G.R. No. 90027 March 3, 1993

CA AGRO-INDUSTRIAL DEVELOPMENT CORP., petitioner,

vs.

THE HONORABLE COURT OF APPEALS and SECURITY BANK AND TRUST COMPANY, respondents.

Dolorfino & Dominguez Law Offices for petitioner.

Danilo B. Banares for private respondent.

DAVIDE, JR., J.:

Is the contractual relation between a commercial bank and another party in a contract of rent of a safety deposit box with
respect to its contents placed by the latter one of bailor and bailee or one of lessor and lessee?

This is the crux of the present controversy.

On 3 July 1979, petitioner (through its President, Sergio Aguirre) and the spouses Ramon and Paula Pugao entered into an
agreement whereby the former purchased from the latter two (2) parcels of land for a consideration of P350,625.00. Of
this amount, P75,725.00 was paid as downpayment while the balance was covered by three (3) postdated checks. Among
the terms and conditions of the agreement embodied in a Memorandum of True and Actual Agreement of Sale of Land
were that the titles to the lots shall be transferred to the petitioner upon full payment of the purchase price and that the
owner's copies of the certificates of titles thereto, Transfer Certificates of Title (TCT) Nos. 284655 and 292434, shall be
deposited in a safety deposit box of any bank. The same could be withdrawn only upon the joint signatures of a
representative of the petitioner and the Pugaos upon full payment of the purchase price. Petitioner, through Sergio
Aguirre, and the Pugaos then rented Safety Deposit Box No. 1448 of private respondent Security Bank and Trust
Company, a domestic banking corporation hereinafter referred to as the respondent Bank. For this purpose, both signed a
contract of lease (Exhibit "2") which contains, inter alia, the following conditions:

13. The bank is not a depositary of the contents of the safe and it has neither the possession nor control of the same.

14. The bank has no interest whatsoever in said contents, except herein expressly provided, and it assumes
absolutely no liability in connection therewith.1

After the execution of the contract, two (2) renter's keys were given to the renters — one to Aguirre (for the petitioner)
and the other to the Pugaos. A guard key remained in the possession of the respondent Bank. The safety deposit box has
two (2) keyholes, one for the guard key and the other for the renter's key, and can be opened only with the use of both
keys. Petitioner claims that the certificates of title were placed inside the said box.

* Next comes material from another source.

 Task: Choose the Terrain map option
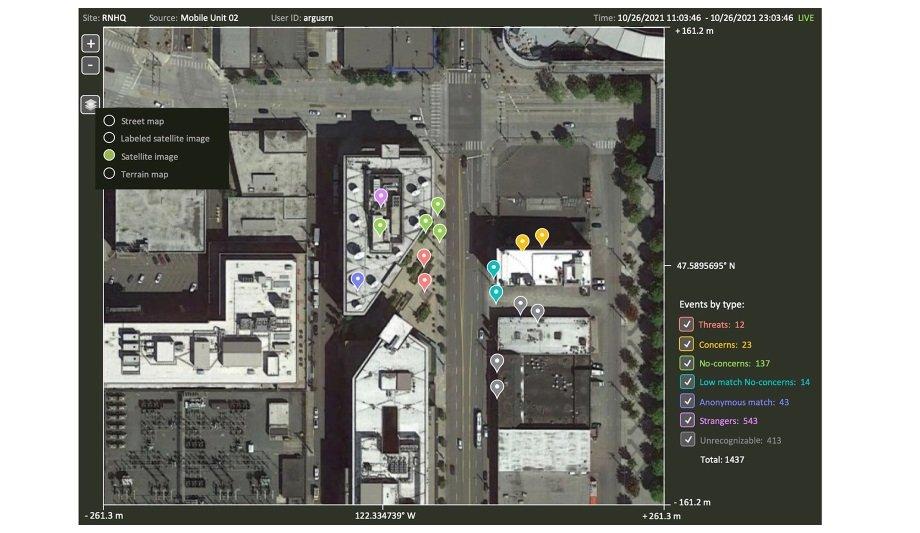(x=109, y=174)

Thereafter, a certain Mrs. Margarita Ramos offered to buy from the petitioner the two (2) lots at a price of P225.00 per
square meter which, as petitioner alleged in its complaint, translates to a profit of P100.00 per square meter or a total of
P280,500.00 for the entire property. Mrs. Ramos demanded the execution of a deed of sale which necessarily entailed the
production of the certificates of title. In view thereof, Aguirre, accompanied by the Pugaos, then proceeded to the
respondent Bank on 4 October 1979 to open the safety deposit box and get the certificates of title. However, when
opened in the presence of the Bank's representative, the box yielded no such certificates. Because of the delay in the
reconstitution of the title, Mrs. Ramos withdrew her earlier offer to purchase the lots; as a consequence thereof, the
petitioner allegedly failed to realize the expected profit of P280,500.00. Hence, the latter filed on 1 September 1980 a
complaint2 for damages against the respondent Bank with the Court of First Instance (now Regional Trial Court) of Pasig,
Metro Manila which docketed the same as Civil Case No. 38382.

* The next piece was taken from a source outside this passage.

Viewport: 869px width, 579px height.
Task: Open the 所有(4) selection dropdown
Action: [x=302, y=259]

In its Answer with Counterclaim,3 respondent Bank alleged that the petitioner has no cause of action because of
paragraphs 13 and 14 of the contract of lease (Exhibit "2"); corollarily, loss of any of the items or articles contained in the
box could not give rise to an action against it. It then interposed a counterclaim for exemplary damages as well as
attorney's fees in the amount of P20,000.00. Petitioner subsequently filed an answer to the counterclaim.4

In due course, the trial court, now designated as Branch 161 of the Regional Trial Court (RTC) of Pasig, Metro Manila,
rendered a decision5 adverse to the petitioner on 8 December 1986, the dispositive portion of which reads:

WHEREFORE, premises considered, judgment is hereby rendered dismissing plaintiff's complaint.

On defendant's counterclaim, judgment is hereby rendered ordering plaintiff to pay defendant the amount of FIVE
THOUSAND (P5,000.00) PESOS as attorney's fees.

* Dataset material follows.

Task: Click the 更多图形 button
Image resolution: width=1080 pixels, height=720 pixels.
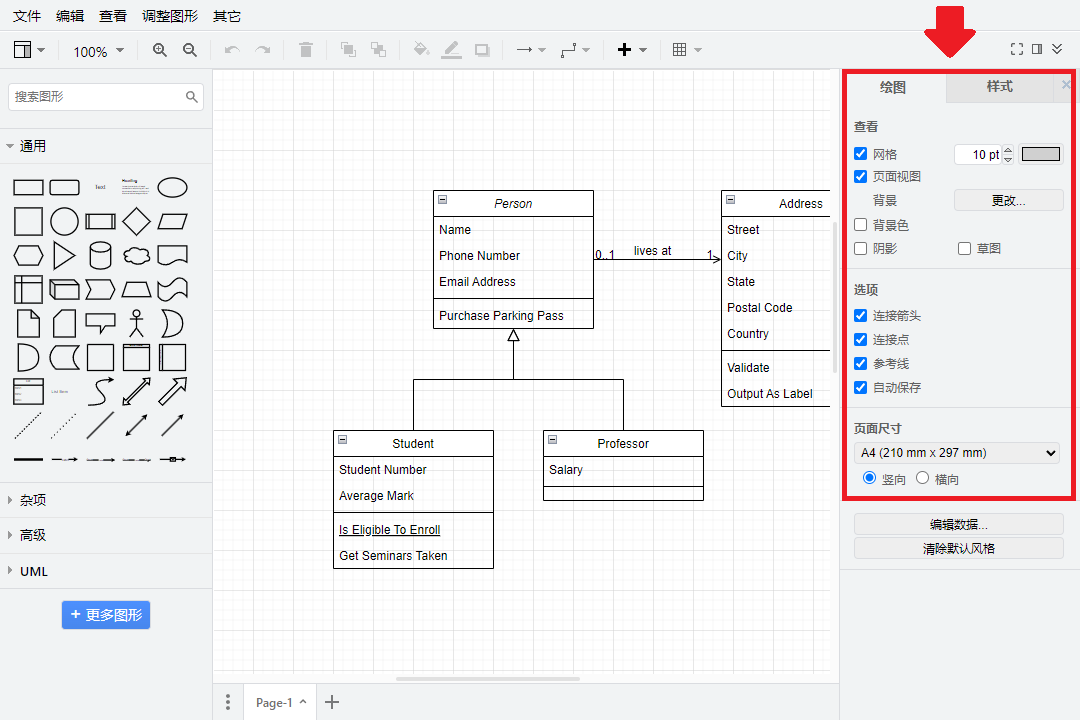Action: (106, 615)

With costs against plaintiff.6


The unfavorable verdict is based on the trial court's conclusion that under paragraphs 13 and 14 of the contract of lease,
the Bank has no liability for the loss of the certificates of title. The court declared that the said provisions are binding on
the parties.

Its motion for reconsideration7 having been denied, petitioner appealed from the adverse decision to the respondent
Court of Appeals which docketed the appeal as CA-G.R. CV No. 15150. Petitioner urged the respondent Court to reverse
the challenged decision because the trial court erred in (a) absolving the respondent Bank from liability from the loss, (b)
not declaring as null and void, for being contrary to law, public order and public policy, the provisions in the contract for
lease of the safety deposit box absolving the Bank from any liability for loss, (c) not concluding that in this jurisdiction, as
well as under American jurisprudence, the liability of the Bank is settled and (d) awarding attorney's fees to the Bank and
denying the petitioner's prayer for nominal and exemplary damages and attorney's fees.8

In its Decision promulgated on 4 July 1989,9 respondent Court affirmed the appealed decision principally on the theory
that the contract (Exhibit "2") executed by the petitioner and respondent Bank is in the nature of a contract of lease by
virtue of which the petitioner and its co-renter were given control over the safety deposit box and its contents while the
Bank retained no right to open the said box because it had neither the possession nor control over it and its contents. As
such, the contract is governed by Article 1643 of the Civil Code 10 which provides:

Art. 1643. In the lease of things, one of the parties binds himself to give to another the enjoyment or use of a thing
for a price certain, and for a period which may be definite or indefinite. However, no lease for more than ninety-nine
years shall be valid.

It invoked Tolentino vs. Gonzales 11 — which held that the owner of the property loses his control over the property
leased during the period of the contract — and Article 1975 of the Civil Code which provides:

Art. 1975. The depositary holding certificates, bonds, securities or instruments which earn interest shall be bound to
collect the latter when it becomes due, and to take such steps as may be necessary in order that the securities may
preserve their value and the rights corresponding to them according to law.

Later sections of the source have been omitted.